Our House lies empty: Wycombe make more history without the people who matter most

Wycombe reached their latest milestone by beating Sheffield Wednesday on Saturday, but, despite some in-house fans doing their best to create a semblance of atmosphere, HP12 just isn’t the same without its 12th man.

Fittingly for the chair metropolis, the pre-match chatter at Adams Park was dominated by seating. There was an unfortunate Plymouth Argyle vibe about the newly refurbished press block – strikingly green for reasons no one seemed sure of – but more pertinently, a spot lay vacant on the home bench. I’m not sure Gareth Ainsworth had ever sat down during a game before last week’s draw with Watford, but he didn’t even have the opportunity this time. Having put his back out before that season-awakening result, surgery meant ditching the leather jacket for a hospital gown, and animating the technical area for resting up in bed with iFollow. The Chairboys would chalk up a historic first Championship win without their chief cheerleader.

But that’s not to say the team were without some semblance of support. The incessant thud of a lone drum on the hillside wasn’t audible inside the ground – not from the partially flooded, partridge shit-dotted confines of the main stand anyway – but the fervent motivation of two members of the Wycombe family most certainly was. Pete Couhig, freshly out of quarantine having taken an international break of his own to jet home to the States, could fell every tree from Hillbottom Road to West Wycombe Hill with his Louisiana loudness, but praise must also go to an unsung hero: Ross Barlow, assistant kit man among other roles. Decked out in club hoodie and trackies and positioned close enough to the dugout to give new meaning to “Dobbo’s number two”, his battle cries of “C’MON SCOTTYYYYY”, “YES B [BAYO], and simply “PRESSUUUUURE” were about the only phrases consistently capable of being made out throughout the 90 – the other being the ubiquitous shrieks of “REEEEEFFF” on the other side of the hoardings.

Still, scattered emitters of vociferous encouragement in the emptiness don’t give the place mood. That’s something only a crowd can do. The behind-closed-doors experience is probably most comparable to a stadium tour – without the same sense of the wonder. All there is to wonder about at the moment is when the ‘WWFC’ lettering of the Frank Adams stand will next be obscured by bums on seats; when the terrace is no longer in need of decorating with a tapestry of flags; when we can turn to the away end and be greeted by myriad fingers in various configurations of obscenity (at the moment, off the field, it’s disconcertingly polite).

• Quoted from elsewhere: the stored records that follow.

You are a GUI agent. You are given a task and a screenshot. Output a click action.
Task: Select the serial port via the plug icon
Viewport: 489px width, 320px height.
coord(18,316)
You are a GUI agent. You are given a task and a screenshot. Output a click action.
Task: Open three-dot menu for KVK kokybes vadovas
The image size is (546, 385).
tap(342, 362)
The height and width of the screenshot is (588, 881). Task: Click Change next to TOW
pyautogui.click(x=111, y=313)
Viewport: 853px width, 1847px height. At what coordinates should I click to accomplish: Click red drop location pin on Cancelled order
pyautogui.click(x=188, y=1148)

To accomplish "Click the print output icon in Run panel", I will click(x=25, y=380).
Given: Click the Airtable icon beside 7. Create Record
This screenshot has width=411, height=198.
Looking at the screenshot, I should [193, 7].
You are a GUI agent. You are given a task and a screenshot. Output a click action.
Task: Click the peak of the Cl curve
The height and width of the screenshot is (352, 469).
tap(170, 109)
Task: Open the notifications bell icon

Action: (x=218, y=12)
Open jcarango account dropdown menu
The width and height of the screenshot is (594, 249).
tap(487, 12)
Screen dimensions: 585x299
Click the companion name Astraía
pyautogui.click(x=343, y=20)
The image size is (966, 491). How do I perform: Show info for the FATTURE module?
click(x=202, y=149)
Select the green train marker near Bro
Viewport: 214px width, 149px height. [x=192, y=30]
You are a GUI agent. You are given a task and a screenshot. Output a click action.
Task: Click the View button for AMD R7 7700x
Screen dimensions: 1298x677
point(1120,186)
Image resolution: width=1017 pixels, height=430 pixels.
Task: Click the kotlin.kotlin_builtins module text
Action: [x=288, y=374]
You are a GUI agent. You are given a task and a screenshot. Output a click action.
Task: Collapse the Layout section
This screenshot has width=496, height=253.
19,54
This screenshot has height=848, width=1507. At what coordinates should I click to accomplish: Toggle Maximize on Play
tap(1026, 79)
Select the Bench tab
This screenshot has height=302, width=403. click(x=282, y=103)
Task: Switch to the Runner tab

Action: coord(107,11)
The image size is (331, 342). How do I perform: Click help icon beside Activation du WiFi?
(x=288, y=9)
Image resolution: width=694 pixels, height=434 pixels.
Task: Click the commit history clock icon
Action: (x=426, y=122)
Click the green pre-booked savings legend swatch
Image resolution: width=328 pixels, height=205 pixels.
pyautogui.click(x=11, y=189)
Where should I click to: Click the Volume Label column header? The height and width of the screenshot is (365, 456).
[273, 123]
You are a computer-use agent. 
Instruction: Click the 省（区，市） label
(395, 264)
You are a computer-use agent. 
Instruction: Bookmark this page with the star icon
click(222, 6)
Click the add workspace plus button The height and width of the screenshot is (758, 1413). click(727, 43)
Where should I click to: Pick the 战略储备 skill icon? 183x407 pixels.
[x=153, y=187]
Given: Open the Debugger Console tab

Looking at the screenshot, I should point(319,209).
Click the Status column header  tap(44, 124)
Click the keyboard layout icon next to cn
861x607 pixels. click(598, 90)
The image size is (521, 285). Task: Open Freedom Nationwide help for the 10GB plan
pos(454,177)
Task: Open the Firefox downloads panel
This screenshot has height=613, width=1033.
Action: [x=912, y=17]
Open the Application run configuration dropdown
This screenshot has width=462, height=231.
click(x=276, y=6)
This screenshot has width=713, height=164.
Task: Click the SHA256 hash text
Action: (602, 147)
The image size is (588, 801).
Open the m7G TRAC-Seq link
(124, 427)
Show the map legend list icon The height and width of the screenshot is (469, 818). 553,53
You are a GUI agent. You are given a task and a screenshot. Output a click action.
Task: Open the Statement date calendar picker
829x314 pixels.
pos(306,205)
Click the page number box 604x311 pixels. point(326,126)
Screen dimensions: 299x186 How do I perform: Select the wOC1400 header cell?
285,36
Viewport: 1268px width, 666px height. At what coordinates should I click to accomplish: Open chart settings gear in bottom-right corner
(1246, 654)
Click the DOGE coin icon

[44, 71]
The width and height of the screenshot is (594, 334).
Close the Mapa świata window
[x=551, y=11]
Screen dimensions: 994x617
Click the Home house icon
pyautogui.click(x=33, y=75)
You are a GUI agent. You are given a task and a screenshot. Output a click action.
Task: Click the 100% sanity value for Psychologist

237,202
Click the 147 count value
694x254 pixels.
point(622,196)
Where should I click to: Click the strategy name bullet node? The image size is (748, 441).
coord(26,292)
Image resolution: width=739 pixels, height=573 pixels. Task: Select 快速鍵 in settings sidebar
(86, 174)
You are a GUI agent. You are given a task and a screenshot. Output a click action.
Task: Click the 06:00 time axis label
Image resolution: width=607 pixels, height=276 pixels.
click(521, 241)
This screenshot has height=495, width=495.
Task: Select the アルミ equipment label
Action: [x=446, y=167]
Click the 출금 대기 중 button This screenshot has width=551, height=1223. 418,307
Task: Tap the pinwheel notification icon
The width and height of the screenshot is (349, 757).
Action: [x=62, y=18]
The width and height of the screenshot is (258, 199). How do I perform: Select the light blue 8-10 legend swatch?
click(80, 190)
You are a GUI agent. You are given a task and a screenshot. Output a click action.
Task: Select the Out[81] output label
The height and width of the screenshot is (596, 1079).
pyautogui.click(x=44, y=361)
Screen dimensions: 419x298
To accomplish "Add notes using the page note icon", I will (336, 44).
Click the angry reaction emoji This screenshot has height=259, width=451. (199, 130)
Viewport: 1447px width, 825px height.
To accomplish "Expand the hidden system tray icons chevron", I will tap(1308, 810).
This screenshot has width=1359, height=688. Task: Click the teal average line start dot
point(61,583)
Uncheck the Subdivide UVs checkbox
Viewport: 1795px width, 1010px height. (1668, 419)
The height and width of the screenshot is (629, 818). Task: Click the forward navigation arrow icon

Imagine how bouncing this place would have been these last two games…

We’re probably best off bracing ourselves for a whole season without crowds, but that’s where the unbreakable team spirit of Gaz and Dobbo’s Wycombe comes into its own. These guys are all each other’s biggest fans and that culture could mean we ride out football in its COVID-afflicted state better than most. Uche Ikpeazu was so engrossed in the action that he needn’t have done much warming up, at one point in the first half seeming to take off in frustration at one of countless perplexing decisions, letting out a despairing “Fuck’s sake, man” (you and all of us, Uche). There can be few players as lovingly commanding as Jack Grimmer, while Matt Bloomfield and Adebayo Akinfenwa (the former before being subbed on, the latter after being subbed off) looked as coach-like as their boss for the day, Richard Dobson. Everyone’s got everyone’s back here, no doubt about it.

Would a packed house have prompted Wanderers to push harder for a second goal, even if subconsciously? Yeah, probably. The light and dark blue army definitely would have sung their team home loud and proud and applauded every last-ditch tackle, block, interception and well-versed display of Ryan Allsop time-wasting. And the collective roar of celebration at the final whistle would have been one for the ages. As it is, such moments have never felt less momentous.

Being in the Championship is incredible – but it’s also incomplete. No matter what Wycombe achieve this season, it will be defined by what – and who – was missing. Fans need their football – and football needs its fans.